- **Problem requirements**: Here is the listing. Report each line in it that contains the string "computer".

________________________

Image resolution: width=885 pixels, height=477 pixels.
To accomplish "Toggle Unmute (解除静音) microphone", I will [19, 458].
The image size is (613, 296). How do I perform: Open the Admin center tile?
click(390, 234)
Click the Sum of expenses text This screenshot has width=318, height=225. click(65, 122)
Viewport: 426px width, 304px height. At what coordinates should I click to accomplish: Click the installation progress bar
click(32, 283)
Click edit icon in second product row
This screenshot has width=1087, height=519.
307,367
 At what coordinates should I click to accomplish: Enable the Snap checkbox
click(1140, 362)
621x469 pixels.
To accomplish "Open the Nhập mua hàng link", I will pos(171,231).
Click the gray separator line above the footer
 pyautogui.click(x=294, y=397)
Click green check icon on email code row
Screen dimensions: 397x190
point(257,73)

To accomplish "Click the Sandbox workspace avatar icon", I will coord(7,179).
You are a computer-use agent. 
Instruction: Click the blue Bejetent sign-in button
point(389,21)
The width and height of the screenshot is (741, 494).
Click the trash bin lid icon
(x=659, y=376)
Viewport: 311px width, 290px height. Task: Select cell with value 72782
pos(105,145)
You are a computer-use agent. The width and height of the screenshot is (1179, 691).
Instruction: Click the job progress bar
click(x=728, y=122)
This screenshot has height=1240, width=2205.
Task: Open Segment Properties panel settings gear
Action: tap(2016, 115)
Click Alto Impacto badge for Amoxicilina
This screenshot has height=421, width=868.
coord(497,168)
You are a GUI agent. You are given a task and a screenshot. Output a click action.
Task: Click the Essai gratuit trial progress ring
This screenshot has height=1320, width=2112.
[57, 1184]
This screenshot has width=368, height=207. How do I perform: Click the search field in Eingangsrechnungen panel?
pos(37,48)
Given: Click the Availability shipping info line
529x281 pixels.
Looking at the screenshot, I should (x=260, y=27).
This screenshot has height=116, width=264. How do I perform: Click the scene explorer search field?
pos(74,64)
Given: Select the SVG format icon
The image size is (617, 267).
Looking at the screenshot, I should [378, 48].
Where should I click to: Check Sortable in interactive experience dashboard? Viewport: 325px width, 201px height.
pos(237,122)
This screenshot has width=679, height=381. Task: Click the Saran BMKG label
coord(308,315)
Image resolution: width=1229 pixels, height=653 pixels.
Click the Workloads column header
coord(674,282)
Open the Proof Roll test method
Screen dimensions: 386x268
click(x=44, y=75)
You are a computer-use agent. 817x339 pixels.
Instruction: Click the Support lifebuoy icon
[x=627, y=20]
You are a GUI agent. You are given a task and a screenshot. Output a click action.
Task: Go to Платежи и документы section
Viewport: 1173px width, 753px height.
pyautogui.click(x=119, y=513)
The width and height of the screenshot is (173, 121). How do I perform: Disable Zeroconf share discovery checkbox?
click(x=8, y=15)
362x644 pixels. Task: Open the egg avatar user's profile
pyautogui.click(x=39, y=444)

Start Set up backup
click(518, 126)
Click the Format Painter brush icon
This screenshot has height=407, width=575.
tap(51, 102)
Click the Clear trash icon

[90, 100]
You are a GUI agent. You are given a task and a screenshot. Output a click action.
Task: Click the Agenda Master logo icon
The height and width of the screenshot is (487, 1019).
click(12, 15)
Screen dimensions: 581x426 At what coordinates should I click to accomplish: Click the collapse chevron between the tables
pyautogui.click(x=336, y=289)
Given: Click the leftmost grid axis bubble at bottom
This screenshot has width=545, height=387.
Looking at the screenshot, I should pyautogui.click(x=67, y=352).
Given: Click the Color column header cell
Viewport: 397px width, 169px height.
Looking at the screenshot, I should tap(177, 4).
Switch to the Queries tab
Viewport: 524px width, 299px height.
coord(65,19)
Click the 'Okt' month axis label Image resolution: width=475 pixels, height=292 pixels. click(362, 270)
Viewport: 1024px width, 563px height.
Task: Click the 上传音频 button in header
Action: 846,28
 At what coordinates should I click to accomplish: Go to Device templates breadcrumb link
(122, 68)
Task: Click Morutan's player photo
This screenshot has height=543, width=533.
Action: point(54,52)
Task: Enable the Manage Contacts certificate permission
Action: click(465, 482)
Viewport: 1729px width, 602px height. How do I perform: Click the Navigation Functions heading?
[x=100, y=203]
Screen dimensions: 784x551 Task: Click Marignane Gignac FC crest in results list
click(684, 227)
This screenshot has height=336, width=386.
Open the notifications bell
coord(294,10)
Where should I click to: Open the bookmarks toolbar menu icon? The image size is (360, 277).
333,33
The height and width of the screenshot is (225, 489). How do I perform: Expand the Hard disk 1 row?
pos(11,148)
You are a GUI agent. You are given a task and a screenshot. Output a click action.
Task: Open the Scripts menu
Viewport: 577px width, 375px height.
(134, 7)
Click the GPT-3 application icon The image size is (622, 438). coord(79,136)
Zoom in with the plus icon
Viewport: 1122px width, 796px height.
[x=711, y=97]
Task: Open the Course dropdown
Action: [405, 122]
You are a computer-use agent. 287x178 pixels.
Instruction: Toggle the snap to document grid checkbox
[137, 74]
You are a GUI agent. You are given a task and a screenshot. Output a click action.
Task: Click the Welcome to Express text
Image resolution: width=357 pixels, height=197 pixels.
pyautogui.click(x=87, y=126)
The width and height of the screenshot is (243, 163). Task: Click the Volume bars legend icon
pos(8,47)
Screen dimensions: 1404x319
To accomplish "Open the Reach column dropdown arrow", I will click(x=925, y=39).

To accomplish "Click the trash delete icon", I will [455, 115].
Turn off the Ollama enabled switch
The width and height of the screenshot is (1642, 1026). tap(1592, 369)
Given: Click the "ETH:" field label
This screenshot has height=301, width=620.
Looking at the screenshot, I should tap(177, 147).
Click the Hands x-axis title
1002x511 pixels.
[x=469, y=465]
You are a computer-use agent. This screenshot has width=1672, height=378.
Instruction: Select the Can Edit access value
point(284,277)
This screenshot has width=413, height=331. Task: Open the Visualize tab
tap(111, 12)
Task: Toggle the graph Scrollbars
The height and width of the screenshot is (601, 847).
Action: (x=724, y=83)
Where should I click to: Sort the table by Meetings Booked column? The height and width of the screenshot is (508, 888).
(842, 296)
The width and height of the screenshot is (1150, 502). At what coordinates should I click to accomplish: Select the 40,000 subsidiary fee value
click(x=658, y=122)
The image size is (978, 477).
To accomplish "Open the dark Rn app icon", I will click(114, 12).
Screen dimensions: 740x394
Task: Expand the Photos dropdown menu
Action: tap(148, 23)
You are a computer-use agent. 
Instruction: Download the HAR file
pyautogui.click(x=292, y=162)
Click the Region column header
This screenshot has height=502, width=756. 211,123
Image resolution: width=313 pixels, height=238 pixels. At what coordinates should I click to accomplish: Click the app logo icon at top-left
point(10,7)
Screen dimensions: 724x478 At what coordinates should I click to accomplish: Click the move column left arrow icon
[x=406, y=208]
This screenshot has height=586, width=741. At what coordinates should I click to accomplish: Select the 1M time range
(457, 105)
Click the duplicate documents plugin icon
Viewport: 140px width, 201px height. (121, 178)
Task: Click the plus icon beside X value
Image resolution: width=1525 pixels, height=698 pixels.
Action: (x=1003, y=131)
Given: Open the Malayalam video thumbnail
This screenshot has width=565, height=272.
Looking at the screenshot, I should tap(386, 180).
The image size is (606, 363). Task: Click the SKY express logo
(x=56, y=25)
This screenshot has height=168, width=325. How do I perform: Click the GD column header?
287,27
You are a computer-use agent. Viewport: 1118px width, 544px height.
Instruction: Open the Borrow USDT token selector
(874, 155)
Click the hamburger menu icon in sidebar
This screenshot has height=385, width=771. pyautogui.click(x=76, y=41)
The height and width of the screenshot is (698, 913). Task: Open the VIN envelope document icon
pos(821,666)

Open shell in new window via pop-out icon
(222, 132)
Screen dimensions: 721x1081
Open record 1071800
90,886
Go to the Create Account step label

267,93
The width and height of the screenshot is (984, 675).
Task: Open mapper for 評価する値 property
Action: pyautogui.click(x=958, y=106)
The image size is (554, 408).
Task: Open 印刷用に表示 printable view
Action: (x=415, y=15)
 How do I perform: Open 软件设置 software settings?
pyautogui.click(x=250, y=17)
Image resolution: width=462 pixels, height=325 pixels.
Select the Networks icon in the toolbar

________________________

- **Response**:
You are a computer-use agent. 
You are a computer-use agent. The width and height of the screenshot is (1179, 691).
You are a computer-use agent. 817x339 pixels.
You are a computer-use agent. 287x178 pixels.
You are a computer-use agent. This screenshot has width=1672, height=378.
You are a computer-use agent. 
You are a computer-use agent. Viewport: 1118px width, 544px height.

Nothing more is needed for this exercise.